Cinécure est un site appartenant à Charles Declercq et est consacré à ses critiques cinéma, interviews. Si celui-ci produit des émissions consacrées au cinéma sur la radio RCF Bruxelles, celle-ci n’est aucune responsable du site ou de ses contenus et aucun lin contractuel ne les relie. Depuis l’automne 2017, Julien apporte sa collaboration au site qui publie ses critiques.

Gaspar Noé (2015)
Love
Sortie le 29 juillet 2015
Article mis en ligne le 2 juillet 2015

par Charles De Clercq

Synopsis : Un 1er janvier au matin, le téléphone sonne. Murphy, 25 ans, se réveille entouré de sa jeune femme et de son enfant de deux ans. Il écoute son répondeur. Sur le message, la mère d’Electra lui demande, très inquiète, s’il n’a pas eu de nouvelle de sa fille disparue depuis longtemps. Elle craint qu’il lui soit arrivé un accident grave. Au cours d’une longue journée pluvieuse, Murphy va se retrouver seul dans son appartement à se remémorer sa plus grande histoire d’amour, deux ans avec Electra. Une passion contenant toutes sortes de promesses, de jeux, d’excès et d’erreurs…

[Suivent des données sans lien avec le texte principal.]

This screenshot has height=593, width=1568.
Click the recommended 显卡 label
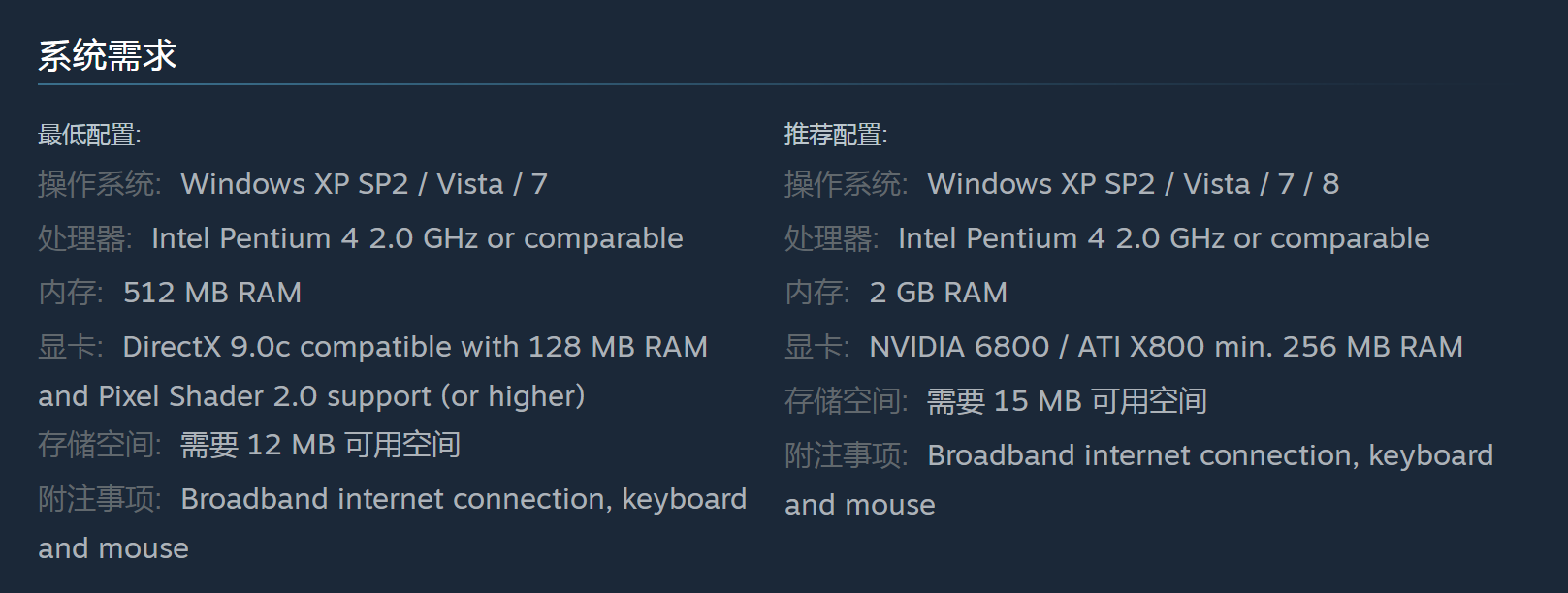point(817,347)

Acteurs : Karl Glusman, Aomi Muyock, Klara Kristin, Juan Saavedra, Jean Couteau, Vincent Maraval.

 Des acteurs, actrices et dialogues banals

Les actrices débutantes recrutées en boîte de nuit, à la beauté simple et ordinaire ; un acteur américain avec peu de films à son actif qui pourrait être monsieur tout le monde, sauf peut-être les dimensions de son sexe [1]. Des gens comme tout le monde, sans talents particuliers et aux dialogues d’une simplicité désarmante. Ce que reprochent d’ailleurs certains de mes confrères. Or, c’est justement ce qui m’a séduit dans ce film. Le choix des acteurs qui ne sont pas les top modèles ou les étalons des films pornos pour commencer. Ensuite, ils parlent comme tout le monde, donc pas comme dans les films de Woody Allen ou comme Esther et Paul Dedalus dans Trois souvenirs de ma jeunesse ! Mais vous le croyez, vous que l’on se parle au lit comme des professeurs d’Université ? Est-ce que, dans ces situations, celles-là même où les humains se donnent parfois des noms d’animaux !, la majorité des conversations, même desdits profs n’est pas d’une désolante, voire d’une affligeante banalité ? Est-ce que nos journées ne se terminent pas souvent par le constat : « Qu’est-ce que j’ai bien pu faire aujourd’hui qui mérite d’être gravé dans la pierre pour le futur ? » Tels sont le couple et les protagonistes du film de Gaspar Noé ! Si le film n’est pas exempt de défauts et ma note « symbolique » est un clin d’oeil au thème sexuel du film, il a ceci pour lui qu’il nous présente - notamment, car le film ne se cantonne pas à des scènes de sexe - ce qui peut se passer dans la chambre à coucher de jeunes amants, tout du moins vus, observés, montrés avec un regard masculin et même machiste (Voir mes réserves plus bas dans cet article !). Noé nous propose ici les Chroniques sexuelles d’un couple d’aujourd’hui [2]...

 Un film sulfureux ?

Love a été précédé d’une réputation sulfureuse. Gaspar Noé, son réalisateur, avait déjà marqué les esprits avec Irréversible en 2002 et Enter the Void en 2010, films qui mêlaient la violence et le sexe jusqu’au malaise. Le réalisateur argentin réitère avec ce qu’il appelle un « mélodrame sexuel » et d’autres un film « pornographique » [3]. Qu’en est-il exactement ?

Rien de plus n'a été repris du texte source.